Source text —
-------------------------

After the scare, the band worried that the live music industry's return to touring would be more complicated than they originally anticipated. Like most smaller-scale artists, the Bandits couldn't afford another shutdown.

"The nature of our business is that live performance is where the money is made," Strayhorn said.

The one change the band thinks could save the live industry music industry: vaccine mandates. "All vaccinated events and vaccine mandates work," Enscoe said. "They put everybody's heart at ease."

On Thursday, AEG Presents, one of the largest concert promoters in the world, announced it will require proof of COVID-19 vaccination for ticketholders and crew members at all its US venues starting in October.


AEG owns or is partnered with venues including New York's Webster Hall and Brooklyn Steel, The Roxy and El Rey Theatre in Los Angeles, and The Theatre at Resorts World Las Vegas.

The promoter also puts on popular festivals such as the Firefly Music Festival and Coachella.

AEG's biggest competitor, Live Nation, is leaving it up to individual artists to determine vaccine requirements. However, smaller artists who open for larger bands don't always have the power or authority to make that decision.

"I'm not in a position to headline, so things are just so completely out of my control if I want to make moves to build my career," singer Mariel Loveland told Insider. "But if I make that choice to exclusively headline ... I'll just be playing to the same people I've been playing to."

"I feel like it's my full responsibility to protect the people who are coming and keep them safe," Loveland added.


The global live concert industry lost more than $30 billion in 2020 due to COVID-19, according to Pollstar's year-end report. Now, musicians and crew members are begging fans to get vaccinated so live music can recover.

"Nobody wants to lose out on more money than they already have," Loveland said.

According to Dr. Allison Arwady, Chicago's public health commissioner, 90% of Lollapalooza music festival's 385,000 attendees were vaccinated. She said the city has seen "no evidence" that the festival was a superspreader event.

"We have come to the conclusion that, as a market leader, it was up to us to take a real stand on vaccination status," said Jay Marciano, CEO of AEG Presents. "We realize that some people might look at this as a dramatic step, but it's the right one."

-------------------------

Data block —
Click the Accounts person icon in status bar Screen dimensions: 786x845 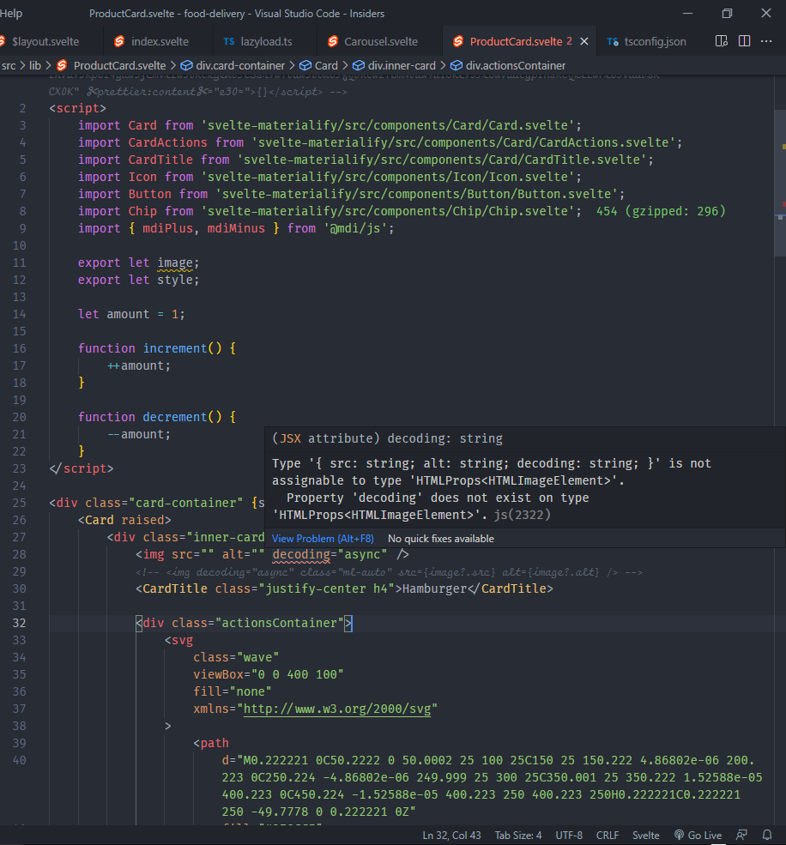(741, 835)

-------------------------

Retype the passage from the article on concert vaccine mandates, starting with "On Thursday, AEG" and going on through "starting in October.".

Response —
On Thursday, AEG Presents, one of the largest concert promoters in the world, announced it will require proof of COVID-19 vaccination for ticketholders and crew members at all its US venues starting in October.